Novel with a baby kicking his heels?
January 14, 2015 6:27 AM   Subscribe

This is such a little thing but it's bugging me! I read a novel with a scene in which two women are talking. One has a baby and they put the baby down (on a rug? on the lawn?) so he can 'kick his heels'. I am pretty sure it is a British novel and probably not recent, say written before 1980. Does anyone know what novel I am thinking of? Asking because I realise I never really understood what 'kicking his heels' meant until my own baby started to do it!
posted by prune to Media & Arts (11 answers total)
 
Kicking one's heels is an idiomatic expression, though. It just means to be made to wait for someone or something.
posted by empath at 6:57 AM on January 14, 2015 [1 favorite]
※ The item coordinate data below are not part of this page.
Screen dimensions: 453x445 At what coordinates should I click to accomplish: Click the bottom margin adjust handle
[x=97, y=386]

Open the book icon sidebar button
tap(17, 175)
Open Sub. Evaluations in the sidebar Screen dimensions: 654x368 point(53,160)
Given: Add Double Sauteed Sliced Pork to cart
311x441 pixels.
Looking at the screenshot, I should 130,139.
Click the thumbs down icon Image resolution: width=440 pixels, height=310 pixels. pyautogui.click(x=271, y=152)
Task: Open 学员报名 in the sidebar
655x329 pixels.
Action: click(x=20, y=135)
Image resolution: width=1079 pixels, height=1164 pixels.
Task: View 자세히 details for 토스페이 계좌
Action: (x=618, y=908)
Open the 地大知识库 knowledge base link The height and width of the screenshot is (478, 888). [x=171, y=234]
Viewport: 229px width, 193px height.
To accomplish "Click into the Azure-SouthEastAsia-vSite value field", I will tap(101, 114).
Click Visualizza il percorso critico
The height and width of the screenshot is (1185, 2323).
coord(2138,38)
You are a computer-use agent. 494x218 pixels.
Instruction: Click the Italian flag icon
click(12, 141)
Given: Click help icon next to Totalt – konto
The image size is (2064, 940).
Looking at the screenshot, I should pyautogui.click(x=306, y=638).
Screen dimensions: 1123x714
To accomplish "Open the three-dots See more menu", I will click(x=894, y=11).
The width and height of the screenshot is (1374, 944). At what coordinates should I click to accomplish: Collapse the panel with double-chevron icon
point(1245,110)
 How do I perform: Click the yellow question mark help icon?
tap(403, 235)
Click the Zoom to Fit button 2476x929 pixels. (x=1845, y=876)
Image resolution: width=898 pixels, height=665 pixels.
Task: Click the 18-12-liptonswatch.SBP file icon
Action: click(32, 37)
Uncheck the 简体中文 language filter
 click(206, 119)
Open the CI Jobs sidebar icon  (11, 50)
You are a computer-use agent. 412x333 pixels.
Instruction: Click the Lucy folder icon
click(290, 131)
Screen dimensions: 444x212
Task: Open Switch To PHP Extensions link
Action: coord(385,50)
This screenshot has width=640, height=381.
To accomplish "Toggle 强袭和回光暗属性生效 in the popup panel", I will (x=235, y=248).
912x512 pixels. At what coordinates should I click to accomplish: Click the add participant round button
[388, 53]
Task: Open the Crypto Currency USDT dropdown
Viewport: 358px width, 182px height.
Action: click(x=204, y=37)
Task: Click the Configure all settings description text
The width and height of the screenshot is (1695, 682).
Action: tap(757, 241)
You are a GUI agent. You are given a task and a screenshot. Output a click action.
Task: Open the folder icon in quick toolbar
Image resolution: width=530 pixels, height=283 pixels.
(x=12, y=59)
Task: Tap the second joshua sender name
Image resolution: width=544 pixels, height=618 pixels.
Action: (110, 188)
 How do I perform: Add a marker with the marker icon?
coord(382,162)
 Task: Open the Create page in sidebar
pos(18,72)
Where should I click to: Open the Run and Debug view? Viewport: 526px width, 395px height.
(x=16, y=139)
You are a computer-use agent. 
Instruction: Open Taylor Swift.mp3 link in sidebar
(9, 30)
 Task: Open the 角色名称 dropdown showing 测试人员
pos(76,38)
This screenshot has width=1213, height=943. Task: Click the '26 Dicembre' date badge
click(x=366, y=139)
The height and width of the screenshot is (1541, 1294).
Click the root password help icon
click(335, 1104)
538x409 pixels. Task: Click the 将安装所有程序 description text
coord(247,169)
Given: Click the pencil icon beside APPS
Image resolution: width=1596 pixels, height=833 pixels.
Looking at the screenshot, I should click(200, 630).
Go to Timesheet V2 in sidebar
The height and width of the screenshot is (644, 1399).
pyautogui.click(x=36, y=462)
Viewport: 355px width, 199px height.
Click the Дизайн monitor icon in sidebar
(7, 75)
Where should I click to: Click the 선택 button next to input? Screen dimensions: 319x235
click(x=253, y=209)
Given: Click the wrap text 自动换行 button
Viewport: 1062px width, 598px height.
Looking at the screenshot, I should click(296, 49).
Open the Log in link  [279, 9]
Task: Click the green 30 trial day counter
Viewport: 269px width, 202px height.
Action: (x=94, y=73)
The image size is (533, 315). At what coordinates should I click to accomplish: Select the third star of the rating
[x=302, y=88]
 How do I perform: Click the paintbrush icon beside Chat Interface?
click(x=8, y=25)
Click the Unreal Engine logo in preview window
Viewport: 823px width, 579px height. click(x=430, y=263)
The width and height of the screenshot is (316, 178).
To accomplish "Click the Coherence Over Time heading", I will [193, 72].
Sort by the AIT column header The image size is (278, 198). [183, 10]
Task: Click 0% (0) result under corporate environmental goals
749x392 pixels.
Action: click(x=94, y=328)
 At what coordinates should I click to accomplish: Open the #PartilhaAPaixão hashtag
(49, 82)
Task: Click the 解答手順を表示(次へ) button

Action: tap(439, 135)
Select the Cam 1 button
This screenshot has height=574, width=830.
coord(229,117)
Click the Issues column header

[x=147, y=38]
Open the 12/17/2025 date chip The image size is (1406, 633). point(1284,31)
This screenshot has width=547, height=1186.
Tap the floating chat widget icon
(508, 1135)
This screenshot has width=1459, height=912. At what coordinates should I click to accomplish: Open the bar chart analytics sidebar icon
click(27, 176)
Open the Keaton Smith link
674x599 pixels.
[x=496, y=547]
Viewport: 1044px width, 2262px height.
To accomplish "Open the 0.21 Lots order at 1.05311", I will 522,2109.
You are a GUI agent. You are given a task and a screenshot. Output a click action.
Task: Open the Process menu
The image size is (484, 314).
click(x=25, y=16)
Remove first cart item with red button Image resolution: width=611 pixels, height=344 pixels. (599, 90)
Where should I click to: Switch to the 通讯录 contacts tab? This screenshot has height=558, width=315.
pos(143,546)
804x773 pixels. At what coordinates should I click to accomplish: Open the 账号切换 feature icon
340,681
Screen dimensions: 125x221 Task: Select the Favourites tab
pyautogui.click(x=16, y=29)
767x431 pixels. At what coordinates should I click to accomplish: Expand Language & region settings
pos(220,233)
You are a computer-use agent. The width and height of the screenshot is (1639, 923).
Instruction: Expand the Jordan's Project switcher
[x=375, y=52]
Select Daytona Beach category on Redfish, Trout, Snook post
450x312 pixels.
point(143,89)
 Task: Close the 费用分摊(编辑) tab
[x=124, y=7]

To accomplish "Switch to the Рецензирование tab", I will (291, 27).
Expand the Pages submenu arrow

Cooling one's heels is to be made to wait.

Kicking up your heels is to dance, or more idiomatically just to relax and have fun.

The novel quote sounds like a quite literal thing that babies do, rather than an idiom. It might be very difficult to track the novel down based on that single sentence!
posted by tracicle at 7:26 AM on January 14, 2015


"Kick up your heels" is American idiomatic english. "Kick Your Heels" is british.
posted by empath at 7:30 AM on January 14, 2015 [1 favorite]


I stand corrected! Hadn't heard that one.
posted by tracicle at 7:31 AM on January 14, 2015


There's a description of a baby kicking up its heels in this 1932 book, but it sounds different from the one you described. I just googled and looked through the first two pages of results; you might have more luck if you look through more pages.
posted by onlyconnect at 7:57 AM on January 14, 2015


Response by poster: Ah no, sorry for the confusion (British person here). I meant literally kicking his heels, ie lying on his tummy and kicking his heels into the air. Since the phrase from the book popped into my head I hoped it might ring a bell with someone else too.

It's not your suggestion onlyconnect, but thanks!
posted by prune at 8:16 AM on January 14, 2015


There's a scene in Margaret Drabble's Jerusalem the Golden in which some people are in a garden with a baby:
“I’m not at all pleased with James,’ said Mrs Denham. ‘He’s just peed all over my review copy of that book on Fanny Burney. And I was going to sell it to Harrods, it’s such an awful book, I really had decided to sell it to Harrods. But I don’t suppose Harrods will want it now James has peed on it, will they?”

“You shouldn’t let him lie around without his nappy on,” said Clelia severely.

“Oh, I don’t know,” said Mrs Denham. ‘I feel so sorry for them, all bundled up and soggy. And when it’s such a fine day, for once, one ought to let them kick.”
No mention of heels, though.
posted by zadcat at 9:32 AM on January 14, 2015


I thought the passage might have been at the end of Howard's End, as it includes two sisters, a baby, and a hay field, but I checked and there's no mention of heels.
posted by percolatrix at 2:09 PM on January 14, 2015


It makes me think of the British author Elizabeth Taylor (not the actress). It sounds like a very typical scene from her novels, though I can't think of a specific one.
posted by primate moon at 5:51 PM on January 14, 2015


My sources say I'm right: it's Elizabeth Taylor's "A Wreath of Roses" published in 1949.
posted by primate moon at 6:21 PM on January 14, 2015


Response by poster: Ah! Well I've read Jerusalem the Golden and Howard's End, so perhaps I embellished my memory of one or both of those. Thanks for all the replies!